• [PROBLEM]: Every line of the data that includes "status" should be copied out.

DATASET EXCERPTS Block Start

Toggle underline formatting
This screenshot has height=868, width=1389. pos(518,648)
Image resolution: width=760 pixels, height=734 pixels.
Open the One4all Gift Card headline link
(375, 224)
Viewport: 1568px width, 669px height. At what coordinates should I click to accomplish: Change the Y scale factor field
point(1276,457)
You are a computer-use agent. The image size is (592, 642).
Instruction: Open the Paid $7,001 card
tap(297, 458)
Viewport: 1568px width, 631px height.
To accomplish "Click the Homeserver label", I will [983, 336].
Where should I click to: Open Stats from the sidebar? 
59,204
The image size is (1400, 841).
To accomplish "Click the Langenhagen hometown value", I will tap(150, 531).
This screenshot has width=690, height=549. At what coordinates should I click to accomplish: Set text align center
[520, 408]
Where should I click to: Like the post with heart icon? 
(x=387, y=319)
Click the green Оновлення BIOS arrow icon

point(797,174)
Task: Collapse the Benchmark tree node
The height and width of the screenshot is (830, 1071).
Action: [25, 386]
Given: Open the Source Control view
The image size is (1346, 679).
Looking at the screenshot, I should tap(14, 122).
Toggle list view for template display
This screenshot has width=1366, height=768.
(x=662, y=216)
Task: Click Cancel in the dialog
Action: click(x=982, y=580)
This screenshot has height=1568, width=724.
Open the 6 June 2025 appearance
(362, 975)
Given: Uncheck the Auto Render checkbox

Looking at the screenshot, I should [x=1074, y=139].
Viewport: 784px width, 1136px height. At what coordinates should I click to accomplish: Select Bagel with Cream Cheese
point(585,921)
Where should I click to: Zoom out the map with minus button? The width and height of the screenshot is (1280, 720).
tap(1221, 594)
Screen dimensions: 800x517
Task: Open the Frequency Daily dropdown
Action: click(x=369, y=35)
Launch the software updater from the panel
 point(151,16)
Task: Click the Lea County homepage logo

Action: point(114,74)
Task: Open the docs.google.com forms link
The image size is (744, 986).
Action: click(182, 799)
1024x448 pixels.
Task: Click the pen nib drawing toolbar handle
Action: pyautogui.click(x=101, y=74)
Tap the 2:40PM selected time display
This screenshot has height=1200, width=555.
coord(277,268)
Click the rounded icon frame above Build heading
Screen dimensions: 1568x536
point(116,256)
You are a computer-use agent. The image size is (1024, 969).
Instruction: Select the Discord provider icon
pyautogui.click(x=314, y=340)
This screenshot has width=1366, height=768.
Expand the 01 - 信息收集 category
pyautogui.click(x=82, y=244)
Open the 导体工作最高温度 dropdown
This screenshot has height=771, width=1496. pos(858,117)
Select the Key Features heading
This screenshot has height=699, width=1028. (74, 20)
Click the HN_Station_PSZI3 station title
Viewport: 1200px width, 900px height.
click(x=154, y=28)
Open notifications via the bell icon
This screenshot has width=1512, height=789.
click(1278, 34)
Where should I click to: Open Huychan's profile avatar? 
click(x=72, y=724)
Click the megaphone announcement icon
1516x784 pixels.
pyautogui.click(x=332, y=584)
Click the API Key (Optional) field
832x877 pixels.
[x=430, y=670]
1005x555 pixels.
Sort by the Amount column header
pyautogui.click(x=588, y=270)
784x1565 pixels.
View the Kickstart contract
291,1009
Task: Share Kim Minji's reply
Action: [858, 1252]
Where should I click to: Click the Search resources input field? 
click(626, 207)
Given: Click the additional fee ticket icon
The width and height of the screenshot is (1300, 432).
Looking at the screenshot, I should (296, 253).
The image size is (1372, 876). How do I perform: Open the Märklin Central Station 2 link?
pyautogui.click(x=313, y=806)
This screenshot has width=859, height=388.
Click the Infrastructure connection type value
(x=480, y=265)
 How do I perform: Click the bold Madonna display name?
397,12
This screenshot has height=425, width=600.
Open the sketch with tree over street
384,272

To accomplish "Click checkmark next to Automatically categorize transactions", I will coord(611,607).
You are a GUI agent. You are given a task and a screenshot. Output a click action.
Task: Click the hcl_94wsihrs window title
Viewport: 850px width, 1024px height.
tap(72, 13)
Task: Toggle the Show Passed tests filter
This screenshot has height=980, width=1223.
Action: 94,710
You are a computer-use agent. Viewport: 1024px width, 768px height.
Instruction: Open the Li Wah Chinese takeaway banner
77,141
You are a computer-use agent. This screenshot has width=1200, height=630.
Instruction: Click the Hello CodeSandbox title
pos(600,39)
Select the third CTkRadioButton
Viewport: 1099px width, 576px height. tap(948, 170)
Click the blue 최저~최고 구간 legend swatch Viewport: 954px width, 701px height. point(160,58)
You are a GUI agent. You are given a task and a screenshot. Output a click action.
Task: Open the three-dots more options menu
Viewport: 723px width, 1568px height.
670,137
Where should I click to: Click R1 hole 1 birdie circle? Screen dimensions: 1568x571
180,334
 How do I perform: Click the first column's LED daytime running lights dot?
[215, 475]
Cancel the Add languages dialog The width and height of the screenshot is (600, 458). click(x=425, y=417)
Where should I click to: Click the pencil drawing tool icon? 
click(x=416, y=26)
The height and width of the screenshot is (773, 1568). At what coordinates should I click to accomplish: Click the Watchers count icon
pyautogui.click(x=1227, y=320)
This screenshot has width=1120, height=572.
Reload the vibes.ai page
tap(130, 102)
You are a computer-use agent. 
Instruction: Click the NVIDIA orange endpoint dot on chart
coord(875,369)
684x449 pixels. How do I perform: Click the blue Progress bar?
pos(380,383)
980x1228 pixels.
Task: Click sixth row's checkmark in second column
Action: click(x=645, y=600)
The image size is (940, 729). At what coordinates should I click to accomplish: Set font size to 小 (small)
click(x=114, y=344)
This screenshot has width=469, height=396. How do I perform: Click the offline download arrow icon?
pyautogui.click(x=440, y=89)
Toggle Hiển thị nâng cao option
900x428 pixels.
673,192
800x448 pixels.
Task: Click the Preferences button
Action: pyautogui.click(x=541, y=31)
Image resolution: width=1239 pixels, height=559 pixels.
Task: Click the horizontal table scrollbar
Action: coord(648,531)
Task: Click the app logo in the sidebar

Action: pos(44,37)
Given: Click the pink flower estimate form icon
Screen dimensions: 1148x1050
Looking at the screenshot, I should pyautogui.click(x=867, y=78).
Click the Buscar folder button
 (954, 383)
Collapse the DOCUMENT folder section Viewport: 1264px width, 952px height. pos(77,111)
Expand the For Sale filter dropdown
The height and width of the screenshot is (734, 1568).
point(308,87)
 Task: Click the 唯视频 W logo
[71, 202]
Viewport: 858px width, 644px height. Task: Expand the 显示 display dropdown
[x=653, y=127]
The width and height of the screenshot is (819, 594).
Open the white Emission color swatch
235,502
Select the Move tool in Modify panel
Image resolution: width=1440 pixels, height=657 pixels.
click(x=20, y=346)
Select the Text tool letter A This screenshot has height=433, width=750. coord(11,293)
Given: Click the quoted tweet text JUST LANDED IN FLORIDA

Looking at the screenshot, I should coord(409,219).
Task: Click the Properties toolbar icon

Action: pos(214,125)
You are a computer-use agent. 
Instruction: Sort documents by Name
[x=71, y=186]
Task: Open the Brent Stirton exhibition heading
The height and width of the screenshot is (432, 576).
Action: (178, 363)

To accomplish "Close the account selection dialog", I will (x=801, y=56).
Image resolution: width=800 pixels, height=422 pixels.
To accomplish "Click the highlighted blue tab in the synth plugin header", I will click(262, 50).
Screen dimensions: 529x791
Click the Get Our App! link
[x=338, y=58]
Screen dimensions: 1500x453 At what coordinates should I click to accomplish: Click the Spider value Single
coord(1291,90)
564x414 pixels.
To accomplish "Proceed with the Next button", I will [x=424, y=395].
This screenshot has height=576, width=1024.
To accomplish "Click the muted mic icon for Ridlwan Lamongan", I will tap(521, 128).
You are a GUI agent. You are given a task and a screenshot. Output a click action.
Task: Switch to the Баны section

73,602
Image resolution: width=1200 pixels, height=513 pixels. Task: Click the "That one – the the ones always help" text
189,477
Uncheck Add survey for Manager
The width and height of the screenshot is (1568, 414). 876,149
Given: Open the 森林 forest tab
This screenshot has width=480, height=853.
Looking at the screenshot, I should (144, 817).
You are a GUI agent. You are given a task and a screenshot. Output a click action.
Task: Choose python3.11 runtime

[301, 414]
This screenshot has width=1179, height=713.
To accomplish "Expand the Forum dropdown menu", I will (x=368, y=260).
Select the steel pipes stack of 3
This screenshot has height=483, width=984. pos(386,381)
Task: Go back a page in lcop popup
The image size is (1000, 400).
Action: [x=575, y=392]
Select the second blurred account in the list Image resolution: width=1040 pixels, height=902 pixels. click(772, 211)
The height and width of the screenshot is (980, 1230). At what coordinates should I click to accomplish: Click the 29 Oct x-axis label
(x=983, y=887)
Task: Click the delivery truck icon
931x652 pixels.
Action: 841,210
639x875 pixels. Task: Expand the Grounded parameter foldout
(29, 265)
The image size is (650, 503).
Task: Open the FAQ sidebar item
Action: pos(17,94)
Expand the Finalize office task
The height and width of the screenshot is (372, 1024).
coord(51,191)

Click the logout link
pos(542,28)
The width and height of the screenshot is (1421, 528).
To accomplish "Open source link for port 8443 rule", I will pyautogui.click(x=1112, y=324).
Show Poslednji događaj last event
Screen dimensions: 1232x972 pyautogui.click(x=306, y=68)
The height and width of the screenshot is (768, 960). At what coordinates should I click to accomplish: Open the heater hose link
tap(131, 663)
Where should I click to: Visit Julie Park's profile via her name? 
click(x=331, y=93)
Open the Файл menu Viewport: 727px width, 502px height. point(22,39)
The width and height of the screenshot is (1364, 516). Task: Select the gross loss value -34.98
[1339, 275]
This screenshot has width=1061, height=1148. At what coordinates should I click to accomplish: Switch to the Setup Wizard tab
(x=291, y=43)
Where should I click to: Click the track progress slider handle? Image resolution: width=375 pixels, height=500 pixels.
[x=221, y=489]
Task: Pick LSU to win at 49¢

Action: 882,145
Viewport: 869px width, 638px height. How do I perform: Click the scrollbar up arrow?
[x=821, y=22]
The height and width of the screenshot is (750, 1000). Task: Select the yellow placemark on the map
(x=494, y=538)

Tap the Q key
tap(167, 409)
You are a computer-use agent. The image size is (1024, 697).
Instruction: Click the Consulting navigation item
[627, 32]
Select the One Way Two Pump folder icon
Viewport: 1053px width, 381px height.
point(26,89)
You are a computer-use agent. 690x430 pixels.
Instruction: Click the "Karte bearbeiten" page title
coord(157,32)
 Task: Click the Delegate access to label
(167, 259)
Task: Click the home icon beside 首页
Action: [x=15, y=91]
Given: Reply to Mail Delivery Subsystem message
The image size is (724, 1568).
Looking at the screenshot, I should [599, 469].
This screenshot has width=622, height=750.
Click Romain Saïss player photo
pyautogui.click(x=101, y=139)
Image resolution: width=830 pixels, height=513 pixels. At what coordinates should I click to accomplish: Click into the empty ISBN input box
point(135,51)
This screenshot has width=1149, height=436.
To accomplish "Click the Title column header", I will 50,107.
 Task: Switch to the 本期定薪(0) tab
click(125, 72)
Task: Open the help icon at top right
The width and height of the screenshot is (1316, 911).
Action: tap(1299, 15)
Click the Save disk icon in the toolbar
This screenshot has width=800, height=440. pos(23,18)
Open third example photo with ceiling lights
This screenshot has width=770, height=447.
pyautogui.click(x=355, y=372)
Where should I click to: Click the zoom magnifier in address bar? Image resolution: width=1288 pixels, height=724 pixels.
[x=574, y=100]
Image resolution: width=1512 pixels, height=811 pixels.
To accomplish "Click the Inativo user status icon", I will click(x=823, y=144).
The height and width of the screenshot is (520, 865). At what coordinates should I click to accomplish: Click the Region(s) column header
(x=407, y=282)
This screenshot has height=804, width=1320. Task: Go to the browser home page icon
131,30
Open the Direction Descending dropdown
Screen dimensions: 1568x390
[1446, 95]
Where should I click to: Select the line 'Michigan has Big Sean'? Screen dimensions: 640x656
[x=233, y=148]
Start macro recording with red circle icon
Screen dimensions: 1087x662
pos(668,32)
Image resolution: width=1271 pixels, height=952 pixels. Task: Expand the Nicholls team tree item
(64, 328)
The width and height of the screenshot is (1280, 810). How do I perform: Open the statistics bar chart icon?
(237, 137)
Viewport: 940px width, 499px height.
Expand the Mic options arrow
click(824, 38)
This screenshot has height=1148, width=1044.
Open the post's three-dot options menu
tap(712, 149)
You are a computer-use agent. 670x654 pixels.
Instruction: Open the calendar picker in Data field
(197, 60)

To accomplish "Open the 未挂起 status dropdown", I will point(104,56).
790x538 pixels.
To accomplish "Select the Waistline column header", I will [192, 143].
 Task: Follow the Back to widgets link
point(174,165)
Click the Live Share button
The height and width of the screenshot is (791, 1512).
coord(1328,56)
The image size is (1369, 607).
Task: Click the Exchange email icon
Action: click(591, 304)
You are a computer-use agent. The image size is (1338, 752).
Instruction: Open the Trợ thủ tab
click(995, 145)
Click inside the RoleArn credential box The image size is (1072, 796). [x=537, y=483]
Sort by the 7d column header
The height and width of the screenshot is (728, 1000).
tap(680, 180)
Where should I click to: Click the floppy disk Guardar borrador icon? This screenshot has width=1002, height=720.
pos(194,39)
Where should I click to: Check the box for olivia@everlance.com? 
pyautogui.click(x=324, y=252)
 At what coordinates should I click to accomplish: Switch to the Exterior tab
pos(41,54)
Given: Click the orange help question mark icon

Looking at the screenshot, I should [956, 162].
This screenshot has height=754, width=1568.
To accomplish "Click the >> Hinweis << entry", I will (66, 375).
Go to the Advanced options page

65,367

DATASET EXCERPTS Block End

• [ANSWER]:
To accomplish "Click the Inativo user status icon", I will click(x=823, y=144).
To accomplish "Open the 未挂起 status dropdown", I will point(104,56).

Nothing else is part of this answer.